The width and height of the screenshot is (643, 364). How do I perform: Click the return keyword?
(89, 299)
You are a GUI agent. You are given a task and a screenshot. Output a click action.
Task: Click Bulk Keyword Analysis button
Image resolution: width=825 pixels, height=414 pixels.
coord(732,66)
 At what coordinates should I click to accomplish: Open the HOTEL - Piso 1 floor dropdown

------

> YOUR INSTRUCTIONS
Render the listing above as a JSON list of strings, one string per line, skipping blank lines.

> TASK OUTPUT
[
  "The width and height of the screenshot is (643, 364). How do I perform: Click the return keyword?",
  "(89, 299)",
  "You are a GUI agent. You are given a task and a screenshot. Output a click action.",
  "Task: Click Bulk Keyword Analysis button",
  "Image resolution: width=825 pixels, height=414 pixels.",
  "coord(732,66)",
  " At what coordinates should I click to accomplish: Open the HOTEL - Piso 1 floor dropdown"
]